The High Court rejected the appeal as incompetent as it was not accompanied by a certified copy of the order and there was no sufficient ground for condoning the delay in filing the copy as well. The Honble Judges posed the following questions to themselves for consideration: “Whether the delay in filing the appeal should be condoned under Section 5 of the Limitation Act?” On facts, the Honble Judges found that the application under Section 5 of the Limitation Act should be allowed. 8. Under these circumstances, I am of the considered opinion that the relief as prayed for in C.M.P. No. 12805 of 1997 is misconceived and the application itself is not maintainable in these form in which it is made. Since the Civil Revision Petition had been filed without the certified copies of the order and decretal order, it has to be necessarily held that there was no valid presentation of the Civil Revision Petition on 18-6-1996 as provided for under Order 4 Rule 21 of the Appellate Side Rules. The Civil Revision Petition can at best be held to be validly presented only on 24-6-1997 on which date only the certified copies of the proceedings of the lower court challenged in this Revision came to be filed.
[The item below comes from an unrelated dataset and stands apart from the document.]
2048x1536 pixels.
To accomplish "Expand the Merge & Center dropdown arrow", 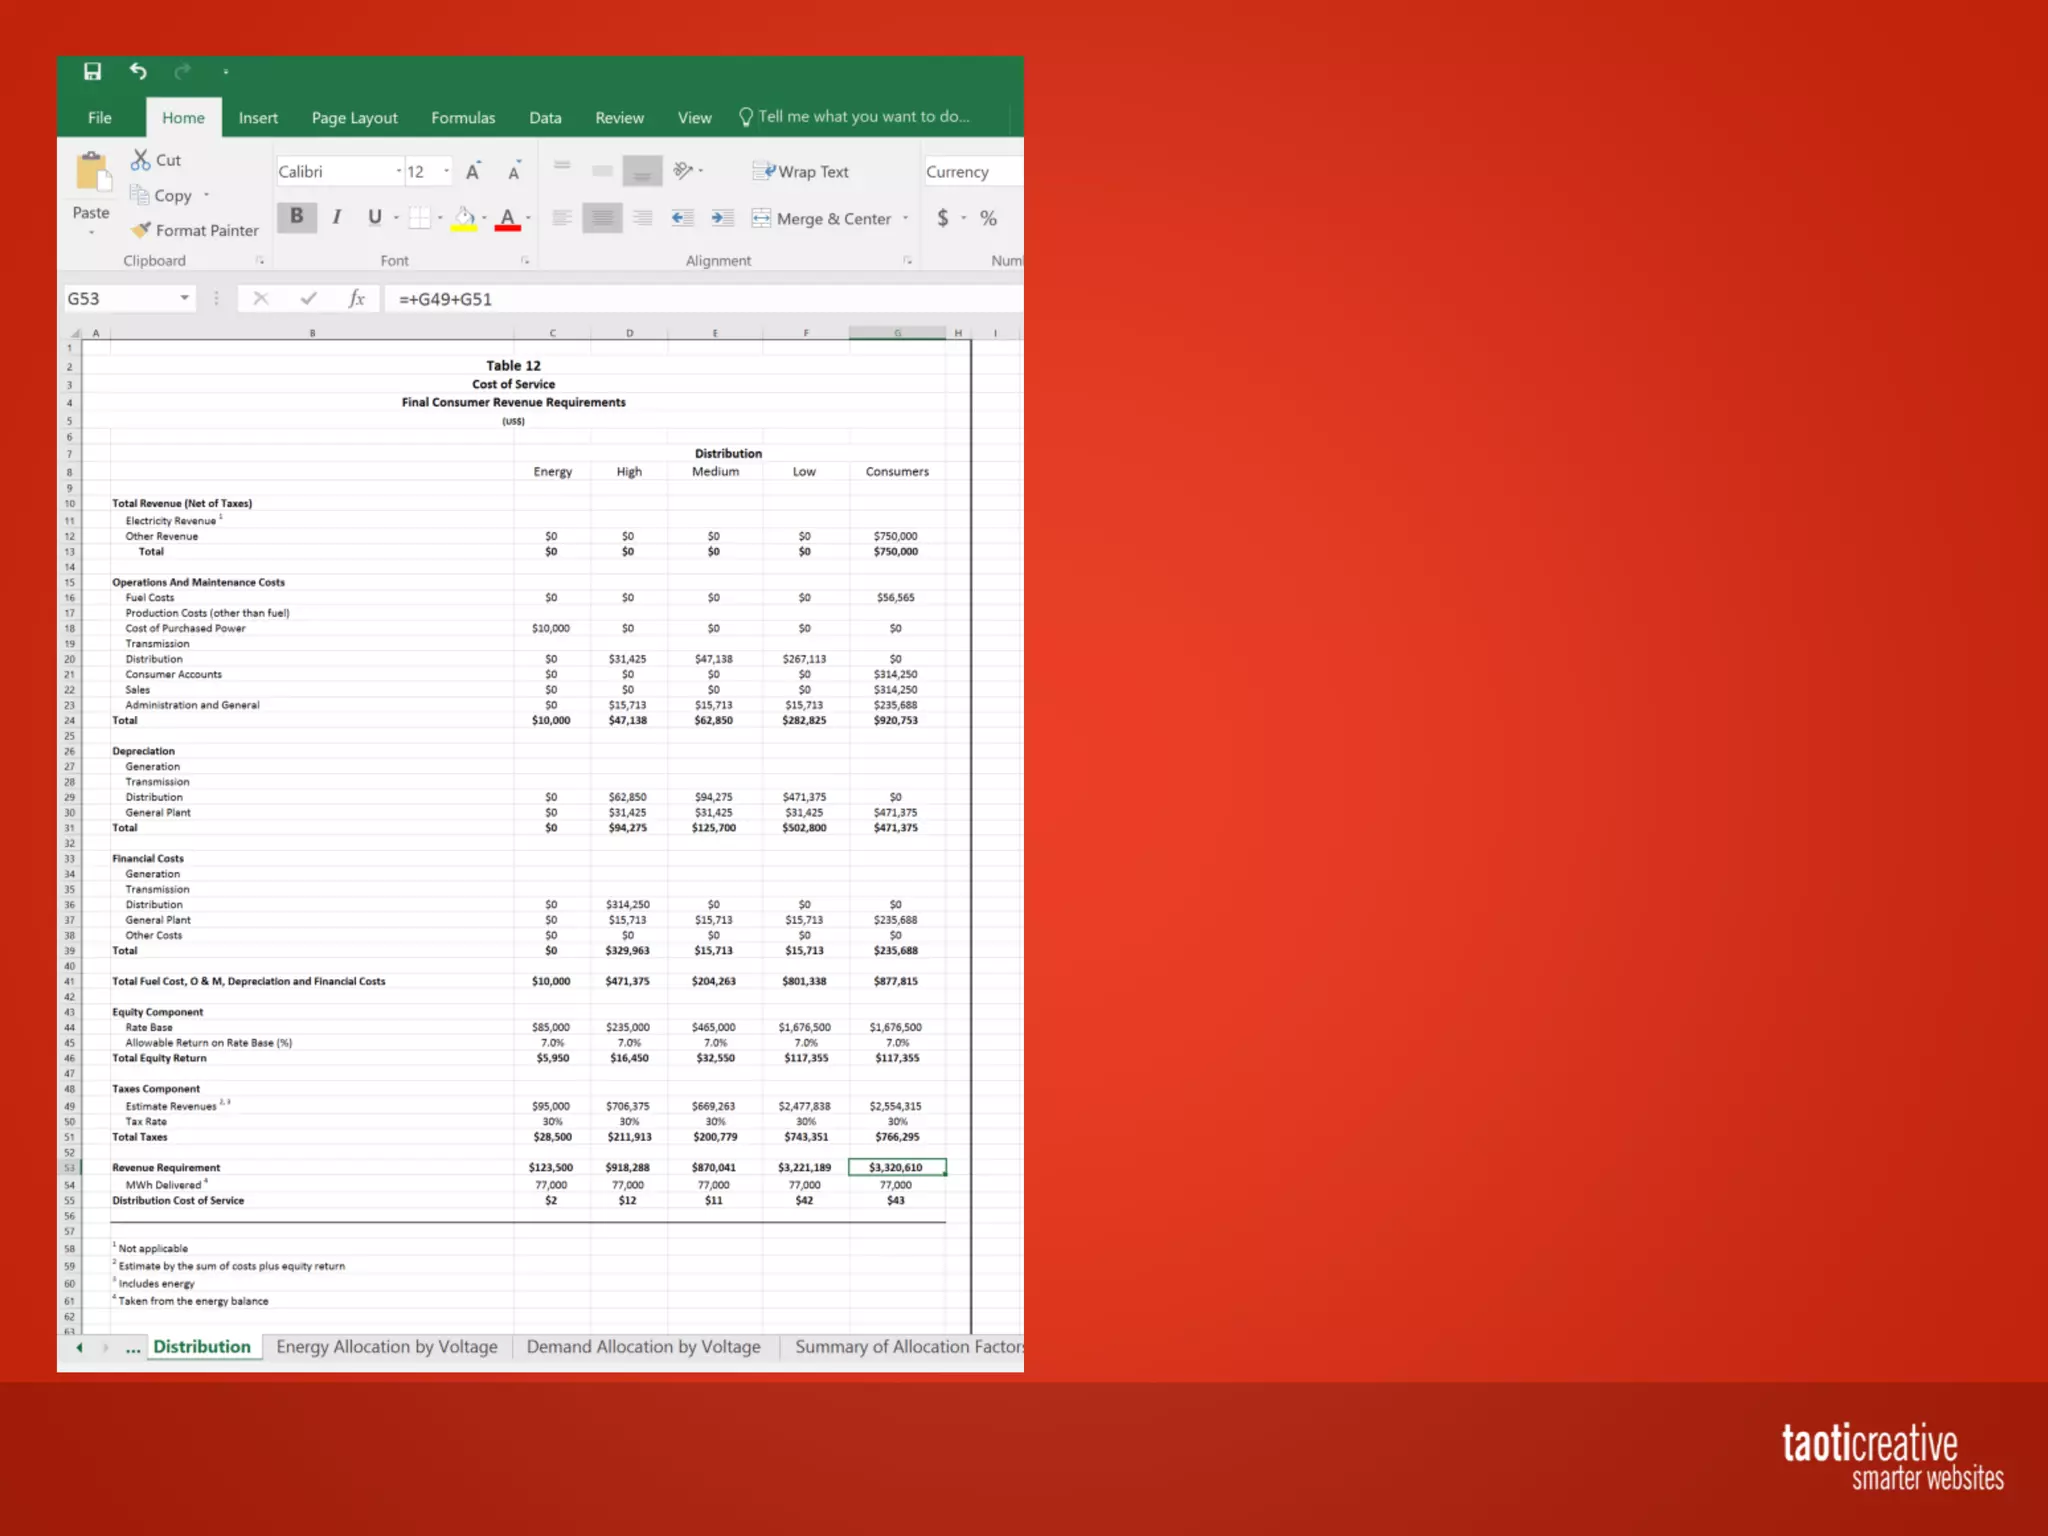I will [906, 218].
Therefore, there is a clear delay in filing the Civil Revision Petition and the delay in filing the same has to be necessarily explained by an affidavit of the party containing the reasons and it is for the Court before which it is placed to decide as to whether the relief in that application should be granted or not. Therefore, the CM.P. No. 12805/1997 is dismissed as incompetent and not maintainable. It is open to the revision petitioner to file an appropriate affidavit explaining the delay in filing the Civil Revision Petition and get appropriate orders. 9. I place on record my deep appreciation for the valuable assistance rendered by Mr. K. Yamunan, learned counsel appearing as amicus curiae to this Court in deciding this issue in the midst of his busy work.